✈️ About the Song
Leaving on a Jet Plane was written by a young John Denver in 1966, long before he was famous. He played it for friends at open mics and tiny clubs until Peter, Paul & Mary heard it, polished it up with those golden harmonies, and released it in 1969 — turning it into their only #1 single.
It’s a song about departures — that ache of knowing you’re leaving someone you love, but you’ve got to go anyway. There’s no melodrama, no high notes — just quiet honesty.
The brilliance is in its restraint: Denver didn’t oversell the sadness, he just told the truth.

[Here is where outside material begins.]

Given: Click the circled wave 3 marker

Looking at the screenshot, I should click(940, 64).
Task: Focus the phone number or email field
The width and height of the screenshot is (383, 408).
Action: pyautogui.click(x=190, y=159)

It’s the musical equivalent of one last hug at an airport gate.
Peter, Paul & Mary’s version is all warmth and melancholy — folk purity at its finest. It became one of the defining goodbye songs of the 20th century, and if you play it right, it’ll still make someone’s eyes sting.
🎸 Ukulele Playing Tips
- Chords:G – C – D, with Em and Am sprinkled in for the emotional lift.
- Verse: G – C – D – G,
- Chorus: C – G – Am – D – G.
- Strumming pattern: Gentle Down–Down–Up–Up–Down-Up, slow and steady (~78 bpm).

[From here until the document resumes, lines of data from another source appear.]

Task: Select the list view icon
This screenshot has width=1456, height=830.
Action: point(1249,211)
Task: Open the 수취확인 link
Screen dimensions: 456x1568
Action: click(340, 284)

- Tone: Use the pads of your fingers; you want velvet, not brightness.
- Dynamics: Start soft — like you’re playing quietly so you don’t wake someone sleeping beside you — and let it grow just a bit on the final chorus.
- Optional pick: Finger-pick each chord in a slow roll (P–I–M–A) for extra tenderness.

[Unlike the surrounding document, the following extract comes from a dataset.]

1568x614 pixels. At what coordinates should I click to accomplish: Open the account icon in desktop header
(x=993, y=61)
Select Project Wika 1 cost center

- Singalong tip: Don’t rush the line “I’m leaving on a jet plane” — hold that last word just long enough for everyone to feel it land.
🧠 Trivia You Can Drop Casually
- John Denver wrote it in 1966 while waiting for a flight out of Washington D.C. — the airport goodbye was literally the inspiration.
- It was originally titled Babe, I Hate to Go until producer Milt Okun wisely suggested a name change.
- Peter, Paul & Mary’s version sold over three million copies and helped launch Denver’s songwriting career.
- It became the unofficial “goodbye song” for American soldiers shipping out during the Vietnam War.
🌈 Final Word
Play Leaving on a Jet Plane like a memory — gentle, honest, unhurried.
Don’t push the emotion; let the pauses do the work.
It’s a song that doesn’t need to shout to break your heart — and that’s what makes it perfect for a ukulele.